We have learned that zebrafish have much more in common with humans than meets the eye, which is why they have become a “go-to” model in neuroscience research. But one obvious difference remains: we walk and they swim, which means movement in 3 dimensions. So while video tracking from one camera angle (e.g. above) can give us a lot of information about the movement of humans (or rodents), all the information from the third dimension (depth) is entirely missed from single camera tracking.
3D tracking makes a difference
Researchers from Allan Kalueff’s lab demonstrated four years ago that in some studies, tracking depth can really make a difference. When examining different effects from known anxiolytics and anxiogenics, they found that 3D tracking revealed much more pronounced differences in zebrafish behavior, and that some behavioral effects are even undetected when you limit your observations to 2D video tracking.
So why are we not all tracking in 3D right now? There are, of course, some obstacles: computing power, equipment and space limitations, and more. But, as I already mentioned in this blog post, at Noldus we have been working together with the Kalueff lab to improve a software program called Track3D. This revolutionary program has led to some very promising results, now published in the Journal of Neuroscience Methods.
The humble origins of Track3D
Track3D is not all new; it was, in fact, originally designed to track movement of insects in a wind tunnel. Over the years, researchers found new applications for the software, and have benefitted from updated technologies. Currently, advances in data-processing, high-resolution cameras, calibration methods, and a combination of highly advanced software programs provide a reliable way to track the movement of zebrafish in X,Y, and Z coordinates, as the Kalueff Lab reports in their latest publication (Stewart et al., 2015).
Novel tank testing: validation with Track3D
In this study, 3D tracking results were compared to manual observations of zebrafish behavior in a novel tank test, post application of the psychotropic drugs nicotine, LSD, and PCP. The results showed a strong correlation with the known phenotype of these drugs, the manual method of tracking, and the 3D Tulan methods from previous publications (Cachat et al., 2011 and Cachat et al., 2013). In addition, with 3D tracking the researchers were able to discover behavioral patterns that could be missed with 2D tracking. For example, angular change in 3D (change in velocity vector calculated for each point in the 3D track relative to the previous point), is markedly elevated in PCP- but not in LSD-treated animals. “Wall” swimming at the surface is observed in nicotine-treated zebrafish; both of these behaviors are more easily missed with traditional 2D.
Example of visualization of results when combining data into a 3D trajectory.
Challenges of 3D tracking
Setting up a 3D tracking system does entail adjustments in the experimental set-up. Tracking in 3D requires two synchronized cameras, and the testing arena must be calibrated with real-world dimensions.
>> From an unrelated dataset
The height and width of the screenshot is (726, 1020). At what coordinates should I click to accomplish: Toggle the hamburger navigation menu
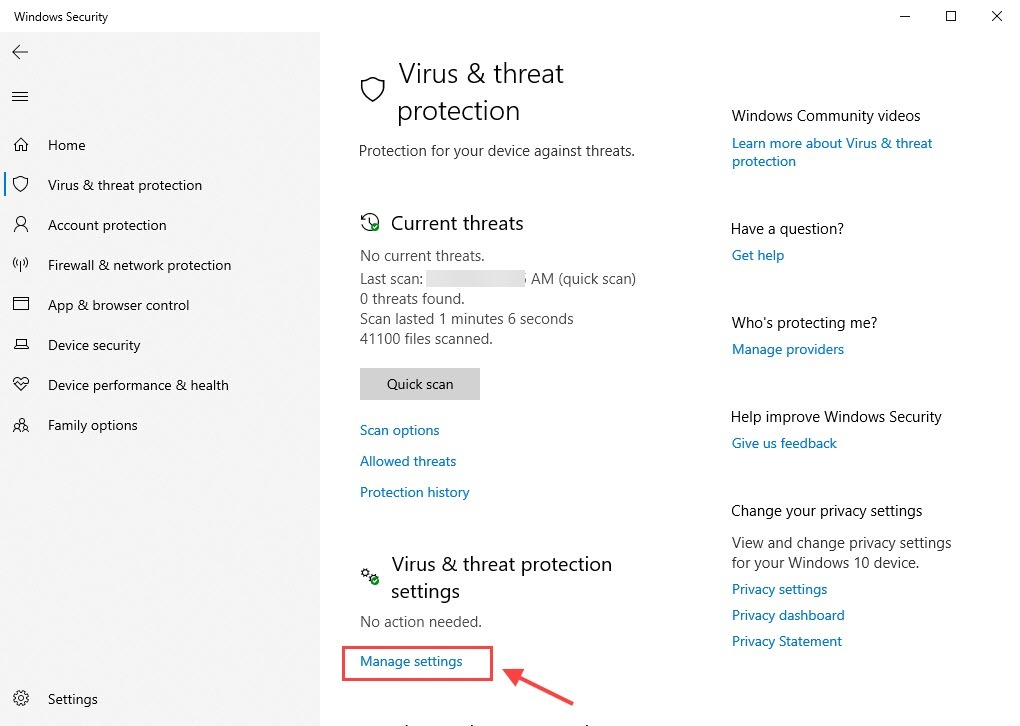tap(20, 97)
In this experiment, the first challenge was tackled by Noldus’ Media Recorder, software that automatically synchronizes multiple video feeds. Calibration took place via use of a specially designed unit with markers, placed in the testing tank; all other calculations occurred within the Track 3D software, after video tracking was captured.
Process of 3D tracking
First, both of the two synchronized video feeds were tracked within EthoVision XT video tracking software, as the actual tracking of each video takes place in 2D. The resulting EthoVision XT data output was then combined in Track3D (functioning as an add-on module to EthoVision XT) to get a 3D trace, visualization of this track, and analysis. The combination of two 2D tracks into this 3D visualization, with data points for analysis, allows for the gathering of much more information than from 2D tracks alone, as can be seen in the current methodology article.
To the future
3D tracking holds great promise for the future, particularly given the rising number of zebrafish studies in drug-phenotyping research. If you would like more detail, I recommend reading the publications listed below. If you think 3D tracking might be interesting for your lab, please contact your local sales representative.
Stewart, A.M.; Grieco, F.; Tegelenbosch, R.A.J.; Kyzar, E.J.; Nguyen, M.; Kaluyeva, A.; Song, C.; Noldus, L.P.J.J.; Kalueff, A.V. (2015). A novel 3D method of locomotor analysis in adult zebrafish: implications for automated detection of CNS drug-evoked phenotypes. Journal of Neuroscience Methods, 255, 66-74.
Cachat, J.; Stewart, A.; Utterback, E.; Hart, P.; Gaikwad, S.; Wong, K.; Kyzar, E.; Wu, N.; Kalueff, A.V. (2011). Three-dimensional neurophenotyping of adult zebrafish behavior. PLoS ONE, 6(3), e17597.
Cachat, J.M. (2013). Developing zebrafish models of complex phenotypes relevant to human brain disorders. Neuroscience, Tulane University: New Orleans, 2013: 150.